DNA核酸提取及純化試劑盒的注意事項需要按實驗流程分類梳理，核心是避免核酸降解、去除雜質抑制物，具體如下：

一、樣本預處理階段
樣本避免反復凍融：新鮮樣本建議立即提取，若需保存需分裝后置于-80℃，反復凍融會導致核酸斷裂降解，影響提取完整性。
不同樣本適配不同前處理：
血液樣本需按照說明書要求分離白細胞后再裂解，避免血紅蛋白殘留抑制后續PCR反應；
植物/真菌樣本需先破碎細胞壁（液氮研磨或酶解），否則提取效率會大幅下降；
石蠟包埋組織需要先脫蠟處理，殘余石蠟會抑制核酸結合，降低產量。
嚴格控制樣本投入量：不要超過試劑盒推薦的最大投入量，過載會導致吸附柱飽和，雜質殘留多、提取純度下降。
二、裂解結合階段
充分裂解避免產量低：組織、細胞樣本裂解時要充分吹打/消化，確保細胞完全裂解，否則會導致核酸釋放不充分，提取產量偏低。

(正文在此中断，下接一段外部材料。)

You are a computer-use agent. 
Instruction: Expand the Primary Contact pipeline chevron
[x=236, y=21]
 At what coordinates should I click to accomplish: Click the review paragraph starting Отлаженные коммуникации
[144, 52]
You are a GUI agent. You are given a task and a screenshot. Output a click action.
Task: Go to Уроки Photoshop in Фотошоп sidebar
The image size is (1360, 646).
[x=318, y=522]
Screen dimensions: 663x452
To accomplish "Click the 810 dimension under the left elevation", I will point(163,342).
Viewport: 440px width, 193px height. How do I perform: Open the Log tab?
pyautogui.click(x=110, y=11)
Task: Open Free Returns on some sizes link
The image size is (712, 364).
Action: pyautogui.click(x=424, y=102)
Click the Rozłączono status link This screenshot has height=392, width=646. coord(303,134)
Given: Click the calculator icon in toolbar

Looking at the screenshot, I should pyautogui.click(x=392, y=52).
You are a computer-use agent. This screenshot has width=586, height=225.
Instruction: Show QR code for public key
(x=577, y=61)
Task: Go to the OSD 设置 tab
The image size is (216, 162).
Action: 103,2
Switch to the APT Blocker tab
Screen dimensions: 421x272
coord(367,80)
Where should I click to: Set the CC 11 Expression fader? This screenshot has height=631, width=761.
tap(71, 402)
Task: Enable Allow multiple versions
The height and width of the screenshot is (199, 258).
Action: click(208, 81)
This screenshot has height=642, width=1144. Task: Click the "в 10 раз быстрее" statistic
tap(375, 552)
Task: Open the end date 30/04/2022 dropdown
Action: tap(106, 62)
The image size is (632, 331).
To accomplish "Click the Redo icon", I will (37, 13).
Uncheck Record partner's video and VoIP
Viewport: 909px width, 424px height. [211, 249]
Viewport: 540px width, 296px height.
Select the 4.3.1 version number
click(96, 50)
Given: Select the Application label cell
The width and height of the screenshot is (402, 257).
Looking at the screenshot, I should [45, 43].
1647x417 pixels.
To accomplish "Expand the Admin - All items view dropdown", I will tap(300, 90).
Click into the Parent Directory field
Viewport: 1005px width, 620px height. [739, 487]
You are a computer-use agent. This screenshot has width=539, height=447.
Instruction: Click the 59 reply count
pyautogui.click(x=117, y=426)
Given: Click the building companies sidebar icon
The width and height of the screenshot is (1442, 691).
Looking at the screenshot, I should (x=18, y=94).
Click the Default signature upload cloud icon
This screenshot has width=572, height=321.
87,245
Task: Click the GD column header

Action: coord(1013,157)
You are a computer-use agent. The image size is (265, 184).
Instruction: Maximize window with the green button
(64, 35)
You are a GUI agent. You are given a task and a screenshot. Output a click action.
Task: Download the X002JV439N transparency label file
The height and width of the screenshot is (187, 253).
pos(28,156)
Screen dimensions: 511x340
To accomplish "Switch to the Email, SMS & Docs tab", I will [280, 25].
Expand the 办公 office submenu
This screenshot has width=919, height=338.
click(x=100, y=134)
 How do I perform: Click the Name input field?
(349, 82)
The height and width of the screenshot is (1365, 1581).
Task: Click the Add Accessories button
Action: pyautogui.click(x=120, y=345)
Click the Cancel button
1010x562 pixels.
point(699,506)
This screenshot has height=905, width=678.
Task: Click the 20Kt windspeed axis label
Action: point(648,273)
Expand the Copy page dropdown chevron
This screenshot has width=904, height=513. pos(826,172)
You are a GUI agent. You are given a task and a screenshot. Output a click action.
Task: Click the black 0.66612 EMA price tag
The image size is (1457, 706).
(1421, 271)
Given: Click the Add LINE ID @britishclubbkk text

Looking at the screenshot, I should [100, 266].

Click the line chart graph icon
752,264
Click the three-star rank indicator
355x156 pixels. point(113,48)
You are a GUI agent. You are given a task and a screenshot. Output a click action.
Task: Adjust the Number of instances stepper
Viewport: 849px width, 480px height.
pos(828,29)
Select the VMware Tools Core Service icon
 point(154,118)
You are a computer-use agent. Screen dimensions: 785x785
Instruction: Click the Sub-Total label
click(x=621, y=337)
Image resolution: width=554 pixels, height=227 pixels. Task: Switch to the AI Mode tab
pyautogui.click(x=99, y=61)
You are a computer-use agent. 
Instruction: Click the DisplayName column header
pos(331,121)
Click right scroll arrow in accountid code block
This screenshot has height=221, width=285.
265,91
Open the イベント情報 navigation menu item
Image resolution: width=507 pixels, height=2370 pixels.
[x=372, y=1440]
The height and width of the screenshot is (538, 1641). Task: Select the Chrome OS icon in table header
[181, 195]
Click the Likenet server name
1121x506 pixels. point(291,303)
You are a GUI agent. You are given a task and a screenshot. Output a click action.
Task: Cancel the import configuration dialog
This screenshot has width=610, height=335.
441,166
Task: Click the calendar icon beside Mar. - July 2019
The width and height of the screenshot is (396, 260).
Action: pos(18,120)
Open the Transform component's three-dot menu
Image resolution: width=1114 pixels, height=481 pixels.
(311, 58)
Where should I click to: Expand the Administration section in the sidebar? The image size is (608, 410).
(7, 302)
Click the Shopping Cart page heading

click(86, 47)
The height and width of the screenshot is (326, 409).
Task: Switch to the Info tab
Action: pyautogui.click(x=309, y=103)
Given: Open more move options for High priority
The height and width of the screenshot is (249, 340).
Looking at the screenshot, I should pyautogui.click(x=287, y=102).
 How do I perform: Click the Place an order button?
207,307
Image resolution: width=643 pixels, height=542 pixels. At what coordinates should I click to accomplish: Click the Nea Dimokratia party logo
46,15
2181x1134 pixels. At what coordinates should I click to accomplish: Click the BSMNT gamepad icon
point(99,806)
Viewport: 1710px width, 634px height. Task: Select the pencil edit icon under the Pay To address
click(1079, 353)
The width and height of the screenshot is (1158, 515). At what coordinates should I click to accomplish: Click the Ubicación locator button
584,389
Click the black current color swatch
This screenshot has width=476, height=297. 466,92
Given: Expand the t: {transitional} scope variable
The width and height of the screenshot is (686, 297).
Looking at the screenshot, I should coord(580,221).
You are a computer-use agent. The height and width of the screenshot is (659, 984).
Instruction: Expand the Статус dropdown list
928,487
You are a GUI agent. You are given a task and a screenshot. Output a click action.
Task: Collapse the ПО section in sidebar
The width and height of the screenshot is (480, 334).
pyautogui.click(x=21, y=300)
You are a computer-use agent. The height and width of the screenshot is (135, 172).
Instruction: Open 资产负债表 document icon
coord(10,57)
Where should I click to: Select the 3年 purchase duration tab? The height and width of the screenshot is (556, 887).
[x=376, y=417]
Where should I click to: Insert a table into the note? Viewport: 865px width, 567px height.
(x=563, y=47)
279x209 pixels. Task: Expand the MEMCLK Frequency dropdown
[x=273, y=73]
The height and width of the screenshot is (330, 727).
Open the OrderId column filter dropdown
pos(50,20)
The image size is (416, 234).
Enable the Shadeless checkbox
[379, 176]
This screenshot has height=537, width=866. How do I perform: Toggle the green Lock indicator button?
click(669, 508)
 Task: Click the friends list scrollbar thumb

及時加入蛋白酶/抑制劑：提取RNA時要立即加入RNase抑制劑，避免RNA降解；提取DNA時，蛋白酶K需現加現用，保證酶活性，充分消化蛋白質去除雜質。
加乙醇后及時上柱：加入乙醇混勻后，若出現絮狀沉淀，要一起轉移到吸附柱中，這部分是核酸沉淀，丟棄會導致產量損失。
三、洗滌洗脫階段
洗滌液必須按要求加乙醇：濃縮洗滌液開封后要按比例加入無水乙醇，否則核酸上柱后雜質無法有效洗脫，會導致純度下降，影響下游實驗。
洗滌后必須徹底甩干殘留乙醇：洗脫前要空離心1分鐘去除吸附柱中殘留乙醇，殘余乙醇會抑制后續Taq酶、反轉錄酶活性，導致PCR、測序失敗。
洗脫液pH值和量要合適：洗脫時建議用試劑盒配套的洗脫液（一般pH 8.0），不要用水洗脫；若要提高濃度，可以減少洗脫液體積，但不要少于50μL，否則會導致洗脫效率下降。
四、試劑盒儲存與通用注意事項
不同類型試劑盒儲存要求不同：磁珠法、含有蛋白酶/酶的試劑盒需要-20℃分裝保存，吸附柱型常溫保存即可，避免酶反復凍融失活。
不同批次試劑盒不要混用組件：不同批次的吸附柱、裂解液配方有差異，混用會導致提取效率、純度下降。
全程避免核酸酶污染：操作時要戴無粉手套、使用無酶槍頭和離心管，操作臺面提前用RNase清除劑處理，防止核酸被降解。
產物及時保存：提取后的核酸要置于-20℃或-80℃保存，避免長時間放在室溫，防止降解。